Dirjen Direktur Jenderal Pendidikan Anak Usia Dini, Nonformal dan Informal (PAUDNI) Kemdikbud.Lydia Freyani Hawadi sebagai penyelenggara kegiatan seminar internasional ini mengatakan tema yang diambil agar RI memiliki strategi lain untuk menekan ketuna aksaraan.

“Bagaimana caranya masyarakat bisa cakap menggunakan bahasa Indonesia sebagai bahasa nasional melalui pembelajaran dengan Bahasa Ibu sebagai bahasa pertama yang diterimanya di lingkungan rumah. Kita juga ingin orang bisa belajar Bahasa Ibu melalui internet karena masyarakat Indonesia kini menempati rangking empat di dunia sebagai pengguna internet maupun twitter,” ungkapnya.

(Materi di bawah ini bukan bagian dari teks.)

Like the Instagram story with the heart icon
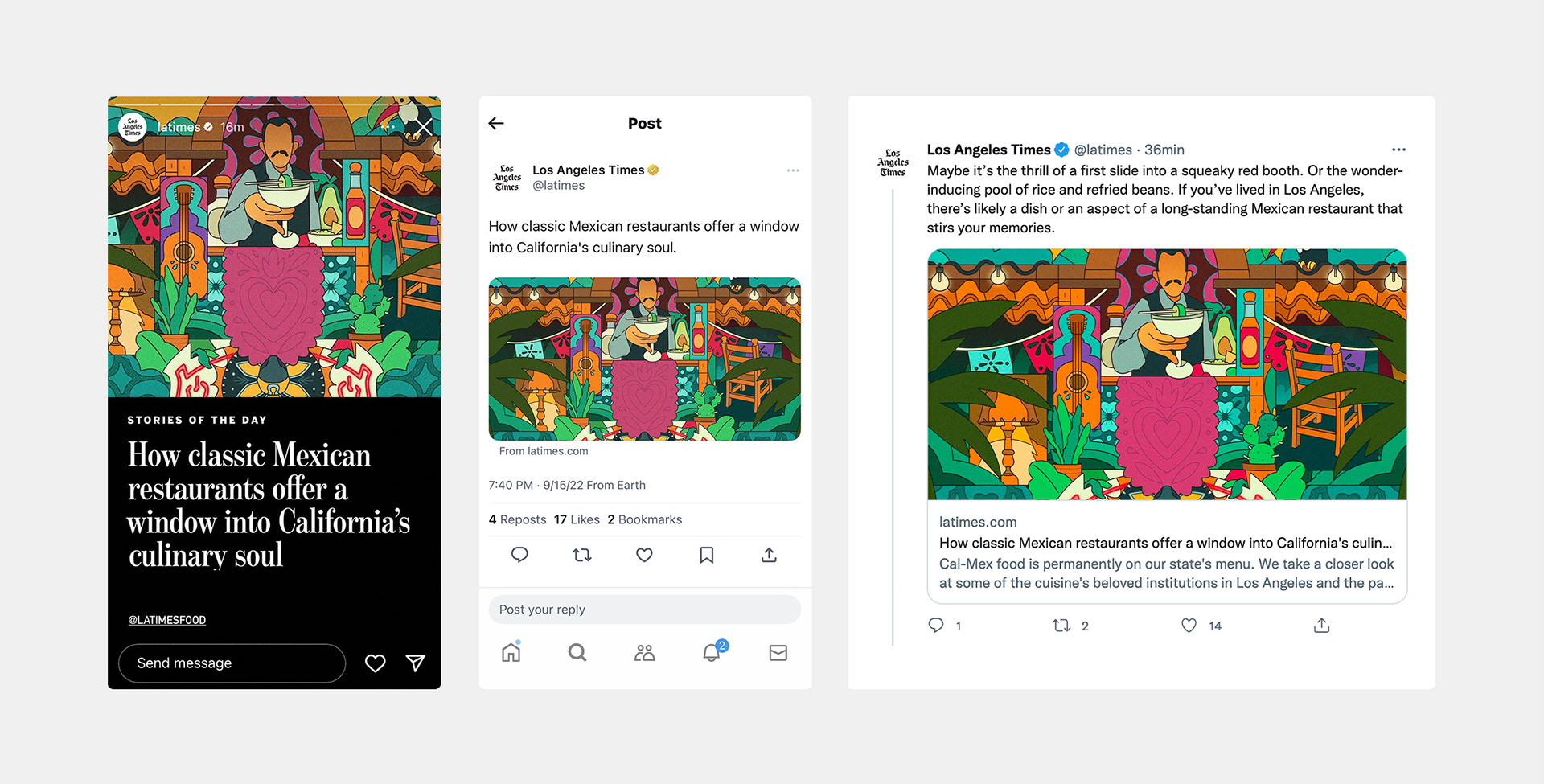The width and height of the screenshot is (1544, 784). tap(375, 663)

Tujuan meningkatkan Keaksaraan Berbasis Bahasa Ibu dan Teknologi Informasi dan Komunikasi (TIK) ini juga untuk berbagi praktik dan pengalaman terbaik antarnegara peserta tentang pembelajaran berbasis bahasa ibu dan TIK, mengembangkan jejaring dan kemitraan antarnegara dalam meningkatkan budaya baca, serta menformulasikan rencana aksi dan komitmen negara peserta dalam meningkatkan budaya baca berbasis bahasa ibu dan TIK.  

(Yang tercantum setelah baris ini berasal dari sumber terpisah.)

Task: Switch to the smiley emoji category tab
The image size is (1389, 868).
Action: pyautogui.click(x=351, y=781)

Untuk melestarikan Bahasa Ibu di suatu daerah, ujar  Lydia Freyani Hawadi, perlu ada Peraturan daerah yang mengatur agar sekolah-sekolah dan berbagai pihak mengajarkannya pada generasi penerusnya sebab melestarikan Bahasa Ibu berarti juga melestarikan budaya.

“Di era otonomi daerah, maka tanggungjawab pendidikan mulai dari tingkat PAUD hingga perguruan tinggi ada di Pemda. Jadi hidup matinya 748 bahasa daerah yang dimiliki negri ini  sepenuhnya tergantung kepedulian Pemda untuk mengganggarkan dana untuk peningkatan penggunaan Bahasa Ibu, bagaimana sistem kurikulumnya, pengadaan bahan ajarnya dan lain-lain,” tegasnya.

Sejauh ini pihaknya baru mengetahui Jawa Barat yang sudah memiliki Perda mengenai Bahasa Ibu sehingga di sekolah-sekolah di wilayah ini mengajarkan bahasa Sunda sebagai Bahasa Ibu kepada anak didik. 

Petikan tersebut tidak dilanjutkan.